Postoperative radiation treatment of soft tissue tumors, including MPNSTs, significantly reduces the rate of local recurrences. [4,23,27,28] To date, no chemotherapeutical regimen has proven effective in the treatment of these tumors. The prognosis of patients with high-grade sarcomas and MPNSTs is poor. In longterm studies the 5- and 10-year survival rates have ranged between 34 and 52% and between 23 and 43%, respectively.[7,11]

The operative plan in our patient was guided by basic oncological principles. The goals were to achieve en bloc resection of the tumor through a sacral amputation with a wide margin of normal tissue and to avoid violating the tumor intraoperatively.[8,17] Surgical removal of primary or malignant tumors of the sacrum or both, with and without lumbopelvic fixation, has been successful, but such case series have been small.[6,12,14,18,20,29,30]

Because of the complexity of the anatomy, anterior transabdominal and posterior sacral approaches have been combined to resect these tumors.[6,12,18] These procedures can be performed simultaneously, consecutively, or in a staged fashion. Tumor size, location, histological diagnosis, and involvement of surrounding structures must be considered during preoperative planning. A team approach that includes a neurosurgeon and colorectal, vascular, and plastic surgeons is crucial for success. The combined abdominosacral approach is probably the most versatile of the combined approaches. A consecutive procedure that allows the patient’s position to be changed under the same anesthesia is preferable. A simultaneous anterior and posterior approach with the patient in a lateral position has been described.[24] In our experience, however, visualization of the anatomy is limited and the pathology is difficult to access.

Stener initially popularized the surgical technique for sacrectomy.[25] A high sacrectomy is performed either between the first or second sacral vertebrae or rostral to the foramen of S1. The level of amputation should be at least one sacral segment above the most rostrally involved segment. Biomechanical studies have shown that stability is preserved even after sacral resection through the S1 foramen.[10] Lumbopelvic fixation can be avoided by leaving the S1 vertebral body intact. We chose this strategy to avoid complications associated with hardware implantation while achieving the most radical excision of the lesion possible.


Total or subtotal sacrectomies are associated with a significant rate of morbidity. These procedures should only be considered if a cure is the goal. Surprisingly, one S1 nerve root can often be sacrificed without incurring a significant neurological deficit. Sparing the S2 nerve root unilaterally or bilaterally often preserves some bowel or bladder function and occasionally some sexual function.[1] Sparing one or two S3 nerve roots guarantees almost normal bowel and bladder function. To retain normal sexual function, however, presacral dissection and destruction of the sympathetic and parasympathetic structures should be minimized.

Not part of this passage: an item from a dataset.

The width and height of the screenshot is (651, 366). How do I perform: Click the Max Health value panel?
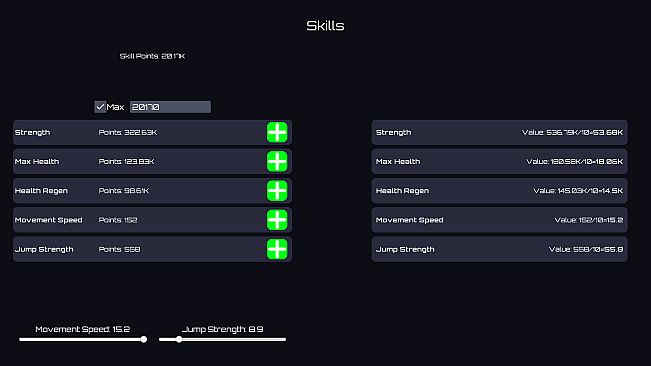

Other significant risks associated with the procedure include injury to the major vessels, ureters, and other contents of the pelvis and abdomen; deep and superficial wound infections; wound dehiscence;  and deep vein thrombosis. Wound complications, probably the most common postoperative problems, often require surgical intervention.[29]  However, case series demonstrate that total or subtotal sacrectomy for the treatment of primary or malignant sacral tumors or both can be associated with acceptable rates of morbidity and mortality when performed in experienced centers.[6,12,14,18,20,24,29,30]


Sacrectomy is a valuable procedure for achieving local tumor control and improving survival from malignant sacral tumors. It should only be considered if a serious attempt is made to cure the underlying disease. The procedure should be planned carefully, and the patient should be thoroughly informed of the purpose of surgery and have realistic expectations of the outcome. Preserving as many sacral nerve roots as possible can dramatically reduce the morbidity rate associated with the procedure. Sacrectomy requires a multidisciplinary approach and should only be performed in centers with experience and the infrastructure to support management of this disease.